(Collected data)
-------

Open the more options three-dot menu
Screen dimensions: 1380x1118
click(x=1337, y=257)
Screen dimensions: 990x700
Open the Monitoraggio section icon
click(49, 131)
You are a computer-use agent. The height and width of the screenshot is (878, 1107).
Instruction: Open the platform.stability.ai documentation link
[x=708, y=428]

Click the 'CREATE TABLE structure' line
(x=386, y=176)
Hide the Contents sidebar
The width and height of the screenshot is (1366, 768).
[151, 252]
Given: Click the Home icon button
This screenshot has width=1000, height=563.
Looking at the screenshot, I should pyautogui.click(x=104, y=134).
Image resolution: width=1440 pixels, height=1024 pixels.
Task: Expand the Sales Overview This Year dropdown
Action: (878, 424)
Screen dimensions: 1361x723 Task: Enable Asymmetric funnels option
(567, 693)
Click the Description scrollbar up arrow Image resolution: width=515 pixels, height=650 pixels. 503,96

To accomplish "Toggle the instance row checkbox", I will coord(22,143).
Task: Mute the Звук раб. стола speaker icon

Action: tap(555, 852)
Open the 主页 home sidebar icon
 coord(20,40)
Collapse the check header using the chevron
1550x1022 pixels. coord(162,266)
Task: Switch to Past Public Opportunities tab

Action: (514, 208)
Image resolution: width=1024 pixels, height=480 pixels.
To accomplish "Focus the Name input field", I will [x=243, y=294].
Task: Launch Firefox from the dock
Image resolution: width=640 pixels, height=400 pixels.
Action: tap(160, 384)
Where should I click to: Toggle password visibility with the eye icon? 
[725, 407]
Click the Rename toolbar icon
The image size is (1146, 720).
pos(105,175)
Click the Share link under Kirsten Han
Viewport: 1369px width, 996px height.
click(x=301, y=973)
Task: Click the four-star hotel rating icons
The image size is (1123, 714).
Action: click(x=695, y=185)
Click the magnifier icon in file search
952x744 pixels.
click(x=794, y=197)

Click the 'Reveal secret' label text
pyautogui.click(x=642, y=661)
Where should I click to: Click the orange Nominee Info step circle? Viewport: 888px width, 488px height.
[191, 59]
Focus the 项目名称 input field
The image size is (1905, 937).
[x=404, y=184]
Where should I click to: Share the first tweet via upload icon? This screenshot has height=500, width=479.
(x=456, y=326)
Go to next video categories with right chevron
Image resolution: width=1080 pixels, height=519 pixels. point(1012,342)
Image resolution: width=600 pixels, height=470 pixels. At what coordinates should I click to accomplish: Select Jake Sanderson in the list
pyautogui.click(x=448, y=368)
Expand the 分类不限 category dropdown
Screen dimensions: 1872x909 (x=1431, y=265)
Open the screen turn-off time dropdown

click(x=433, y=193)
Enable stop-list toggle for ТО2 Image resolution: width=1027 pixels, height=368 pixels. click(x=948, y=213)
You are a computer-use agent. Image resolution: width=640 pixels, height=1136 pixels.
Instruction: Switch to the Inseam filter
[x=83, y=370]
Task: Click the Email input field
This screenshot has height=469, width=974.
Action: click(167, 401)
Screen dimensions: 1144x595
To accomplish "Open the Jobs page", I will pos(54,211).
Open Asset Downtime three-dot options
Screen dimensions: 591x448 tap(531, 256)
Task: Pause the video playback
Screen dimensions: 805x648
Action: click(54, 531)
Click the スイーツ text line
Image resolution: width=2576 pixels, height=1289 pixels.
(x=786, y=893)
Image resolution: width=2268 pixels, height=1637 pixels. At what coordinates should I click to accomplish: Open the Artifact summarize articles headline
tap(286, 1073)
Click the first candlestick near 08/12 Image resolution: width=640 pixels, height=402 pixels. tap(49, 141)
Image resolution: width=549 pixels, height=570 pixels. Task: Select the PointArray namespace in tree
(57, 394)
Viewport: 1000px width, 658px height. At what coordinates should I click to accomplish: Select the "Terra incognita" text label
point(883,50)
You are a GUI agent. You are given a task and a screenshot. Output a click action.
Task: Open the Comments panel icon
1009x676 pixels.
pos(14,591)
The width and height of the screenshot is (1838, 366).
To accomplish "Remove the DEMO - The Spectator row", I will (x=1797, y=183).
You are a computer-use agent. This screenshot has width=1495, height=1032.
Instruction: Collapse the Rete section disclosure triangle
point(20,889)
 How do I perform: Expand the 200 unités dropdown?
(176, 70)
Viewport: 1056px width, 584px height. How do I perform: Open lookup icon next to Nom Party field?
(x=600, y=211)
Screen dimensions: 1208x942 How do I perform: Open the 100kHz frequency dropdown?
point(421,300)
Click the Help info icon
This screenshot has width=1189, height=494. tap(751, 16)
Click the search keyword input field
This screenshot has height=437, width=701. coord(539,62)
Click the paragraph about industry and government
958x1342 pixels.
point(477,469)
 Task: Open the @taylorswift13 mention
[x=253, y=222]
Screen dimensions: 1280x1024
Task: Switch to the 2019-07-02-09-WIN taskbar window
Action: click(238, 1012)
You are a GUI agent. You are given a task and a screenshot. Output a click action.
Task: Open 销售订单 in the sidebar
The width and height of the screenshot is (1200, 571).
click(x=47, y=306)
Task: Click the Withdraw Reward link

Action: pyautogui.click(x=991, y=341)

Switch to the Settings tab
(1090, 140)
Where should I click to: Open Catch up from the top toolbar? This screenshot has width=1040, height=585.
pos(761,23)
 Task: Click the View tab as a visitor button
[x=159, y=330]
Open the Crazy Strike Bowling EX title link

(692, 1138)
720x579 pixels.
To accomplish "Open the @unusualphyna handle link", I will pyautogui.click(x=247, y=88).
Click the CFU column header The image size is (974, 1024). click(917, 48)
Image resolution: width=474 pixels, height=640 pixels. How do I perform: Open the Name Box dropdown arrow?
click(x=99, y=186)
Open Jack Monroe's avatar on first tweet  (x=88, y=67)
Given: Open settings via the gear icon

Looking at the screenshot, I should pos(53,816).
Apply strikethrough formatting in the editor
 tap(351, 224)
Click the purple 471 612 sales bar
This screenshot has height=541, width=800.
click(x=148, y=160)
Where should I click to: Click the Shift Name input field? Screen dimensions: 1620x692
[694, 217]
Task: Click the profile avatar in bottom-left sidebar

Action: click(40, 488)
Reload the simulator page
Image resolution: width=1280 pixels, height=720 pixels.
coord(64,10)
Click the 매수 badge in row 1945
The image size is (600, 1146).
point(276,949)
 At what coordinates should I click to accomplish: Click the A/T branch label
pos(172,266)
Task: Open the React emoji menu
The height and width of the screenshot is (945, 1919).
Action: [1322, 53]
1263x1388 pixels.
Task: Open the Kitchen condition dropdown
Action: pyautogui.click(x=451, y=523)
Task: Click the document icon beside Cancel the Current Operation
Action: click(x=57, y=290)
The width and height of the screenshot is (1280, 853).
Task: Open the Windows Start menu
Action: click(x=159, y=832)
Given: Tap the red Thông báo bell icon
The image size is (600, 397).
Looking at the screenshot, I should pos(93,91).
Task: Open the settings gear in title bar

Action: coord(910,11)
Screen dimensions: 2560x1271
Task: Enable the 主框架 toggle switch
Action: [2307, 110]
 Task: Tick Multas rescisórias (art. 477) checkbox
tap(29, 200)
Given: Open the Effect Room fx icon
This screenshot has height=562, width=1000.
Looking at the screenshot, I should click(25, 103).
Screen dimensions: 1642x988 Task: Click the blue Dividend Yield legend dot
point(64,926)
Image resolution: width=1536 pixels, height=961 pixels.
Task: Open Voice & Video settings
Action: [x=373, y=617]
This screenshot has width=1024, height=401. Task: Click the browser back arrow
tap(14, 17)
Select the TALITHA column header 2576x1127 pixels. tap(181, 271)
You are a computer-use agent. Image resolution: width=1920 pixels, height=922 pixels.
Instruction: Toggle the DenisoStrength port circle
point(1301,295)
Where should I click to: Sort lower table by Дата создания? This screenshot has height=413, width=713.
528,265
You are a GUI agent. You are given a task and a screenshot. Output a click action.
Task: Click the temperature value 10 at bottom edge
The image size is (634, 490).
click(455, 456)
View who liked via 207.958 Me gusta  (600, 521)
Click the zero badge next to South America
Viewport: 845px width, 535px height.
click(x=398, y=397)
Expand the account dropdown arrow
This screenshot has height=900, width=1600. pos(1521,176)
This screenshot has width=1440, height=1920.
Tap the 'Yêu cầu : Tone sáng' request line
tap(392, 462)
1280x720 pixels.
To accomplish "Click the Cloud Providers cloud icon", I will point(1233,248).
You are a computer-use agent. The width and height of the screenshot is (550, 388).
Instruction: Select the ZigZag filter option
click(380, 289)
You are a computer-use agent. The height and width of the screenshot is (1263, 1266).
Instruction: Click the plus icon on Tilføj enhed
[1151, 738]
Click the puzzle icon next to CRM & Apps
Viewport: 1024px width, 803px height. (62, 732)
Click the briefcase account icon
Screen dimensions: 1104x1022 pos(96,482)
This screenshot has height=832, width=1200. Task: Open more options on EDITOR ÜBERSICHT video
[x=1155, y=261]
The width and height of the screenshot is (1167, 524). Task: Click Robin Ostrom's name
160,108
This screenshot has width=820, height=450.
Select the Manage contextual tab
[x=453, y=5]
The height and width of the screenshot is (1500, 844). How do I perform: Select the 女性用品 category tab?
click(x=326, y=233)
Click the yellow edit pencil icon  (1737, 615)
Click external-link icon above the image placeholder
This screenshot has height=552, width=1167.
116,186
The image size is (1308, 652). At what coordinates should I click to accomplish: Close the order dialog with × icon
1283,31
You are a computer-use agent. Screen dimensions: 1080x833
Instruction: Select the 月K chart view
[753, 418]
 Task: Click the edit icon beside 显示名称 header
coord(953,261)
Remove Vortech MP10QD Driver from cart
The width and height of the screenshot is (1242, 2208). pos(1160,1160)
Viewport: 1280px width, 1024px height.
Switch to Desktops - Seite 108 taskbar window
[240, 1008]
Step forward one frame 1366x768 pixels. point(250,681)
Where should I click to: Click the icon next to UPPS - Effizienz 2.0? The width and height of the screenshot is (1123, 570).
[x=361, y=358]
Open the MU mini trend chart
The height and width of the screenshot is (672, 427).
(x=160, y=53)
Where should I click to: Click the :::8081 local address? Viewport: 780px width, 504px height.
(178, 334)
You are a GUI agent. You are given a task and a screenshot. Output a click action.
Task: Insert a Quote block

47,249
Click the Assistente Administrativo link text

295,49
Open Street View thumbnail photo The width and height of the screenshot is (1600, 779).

-------

> What you have to do: All lines that hold the word "agent" should be copied from the data.

> Result below:
You are a computer-use agent. The height and width of the screenshot is (878, 1107).
You are a computer-use agent. Image resolution: width=640 pixels, height=1136 pixels.
You are a GUI agent. You are given a task and a screenshot. Output a click action.
You are a computer-use agent. This screenshot has width=1495, height=1032.
You are a GUI agent. You are given a task and a screenshot. Output a click action.
You are a computer-use agent. Image resolution: width=1920 pixels, height=922 pixels.
You are a GUI agent. You are given a task and a screenshot. Output a click action.
You are a computer-use agent. The width and height of the screenshot is (550, 388).
You are a computer-use agent. The height and width of the screenshot is (1263, 1266).
You are a computer-use agent. Screen dimensions: 1080x833
You are a GUI agent. You are given a task and a screenshot. Output a click action.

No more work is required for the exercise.